Results taken from our EMNLP 2024 paper: the models' performance drops for evidential and explaining-away reasoning

What is worth noting is that despite the teaser image, our paper is not actually popcorn (I hope), because our point was actually to create a neurosymbolic model that parses problems into a machine-readable logic programming language that can then solve the problems regardless of the underlying reasoning types (see blue bars in the plot). Results like this make me somehow believe that without a major change in model architecture, the models have some built-in bias that just works unlike the human brain, and that to achieve models that explain reasoning in a way that we humans can deal with, we need at least one additional architecture shift in AI. But that is a belief, and as a researcher, I occasionally update my beliefs. Evidential, causal, or explaining-away reasoning included.

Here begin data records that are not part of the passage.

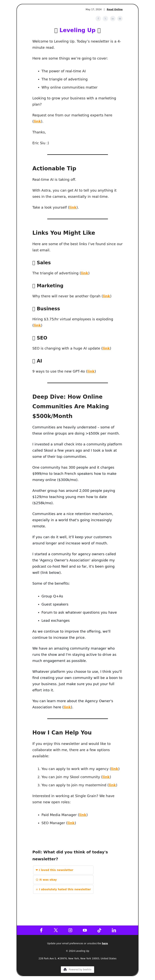Open LinkedIn icon in purple footer

(114, 930)
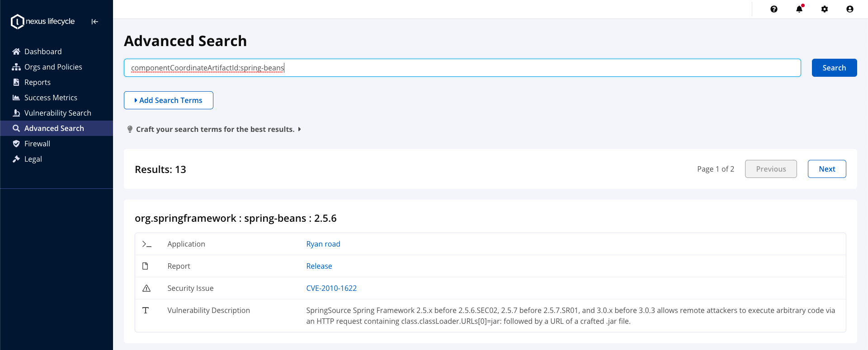The image size is (868, 350).
Task: Click the Dashboard house icon
Action: tap(16, 51)
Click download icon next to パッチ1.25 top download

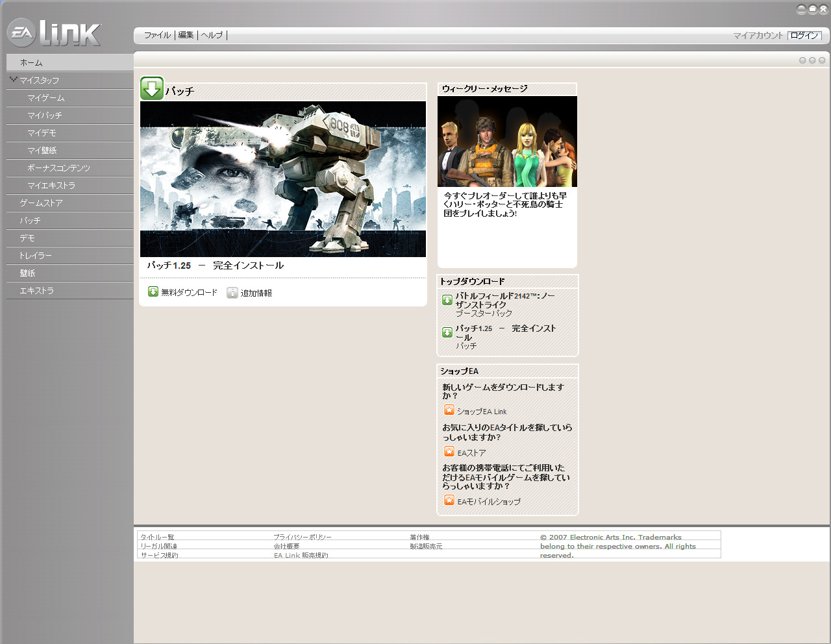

So still, ACL has a massive problem of somehow having drifted away from the scientific principles guiding NLP research in the past decades. Getting papers accepted seems to have become some kind of gamble which highly depends on being assigned a responsible meta-reviewer. In his keynote at the Scientific Document Processing Workshop, Ed Hovy again provocatively stated that automatic meta-reviewing had been solved (don’t get me wrong, I loved his provocative analogies, our community needs leaders like him that have thought about NLP and meaning for decades). Again, in our coffee break chat, he agreed that neiter reviewing nor meta-reviewing should be summarization. Practically, the meta-reviews that my students receive regularly read like superficial summaries of the reviews. There is no meaningful evaluation of the contributions as in prior times. But it shouldn’t be that way. Ed actually thinks we should admit all the papers and vote on-site which papers should get into the proceedings. A little like it is actually the case in linguistics - in this field, contributions are often accepted for presentation at a conference based on an abstract, to check the topical fit. After discussion and feedback, editors that actually edit compile a collection of articles into a book. Maybe that wouldn’t be a bad idea, I am just not sure whether it scales with the number of ACL participants. But a lot of people I talked to at ACL this year (including also Alexander Koller) and also ACL president Chengqing Zong in his presidential address advocated going back to smaller and specialized conferences.

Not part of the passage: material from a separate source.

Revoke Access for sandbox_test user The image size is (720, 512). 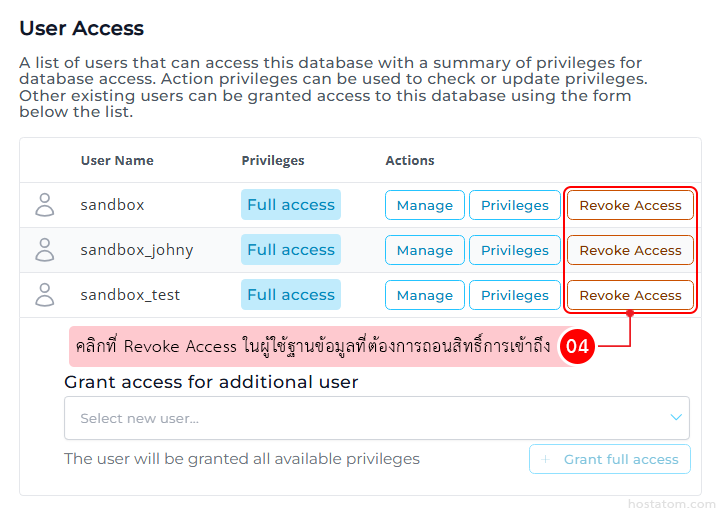coord(630,295)
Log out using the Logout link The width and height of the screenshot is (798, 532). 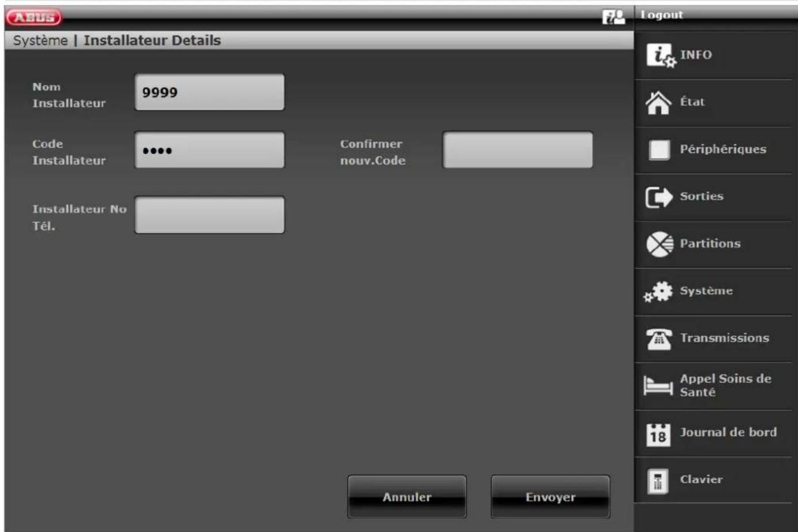point(662,15)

What bothers me, personally, is understanding how we should do science these days. And how to communicate this to the newcomers in our field. On my train ride back home, I was thinking about how I communicate this to my PhD students and decided to put together some concrete suggestions that can help people who do not own huge compute centers. But first, let’s look back. What were experimental setups, what were “interesting” or “valid” contributions?

Computational Linguistics before the year 2000

For decades, computational linguistics dealt with building programs (typically not yet what we would call a system today) that would process natural language, often motivated by theoretically established linguistic rules. The contribution was as much on the linguistic side as on the computational side, as by formalizing and testing linguistic ideas in a computational way was still rather novel. For example, look at the PUNDIT system for temporal relation inference (which is more on the theoretical side) or a Text Interpretation System for MUC-3.

screenshots taken from the two papers mentioned in the text that illustrate how the grammar rules look like

These papers do not even have an experimental or evaluation section. Reviewers would have to look at the ideas and judge whether they would be interesting to discuss, whether they have the potential to spark new ideas in others. Whether the approach does something different than existing work. Proposal #1: Let’s add this back to our criteria of reviewing and meta-reviewing, and not just on guidelines pages, but actually do that. It will result in much more interesting contributions to ACL than benchmark chasing. I think this fits in nicely with the necessity to create less compute-intensive models. And let’s not just do that in specific environmental computing tracks. Let’s invite diversity back into our approaches.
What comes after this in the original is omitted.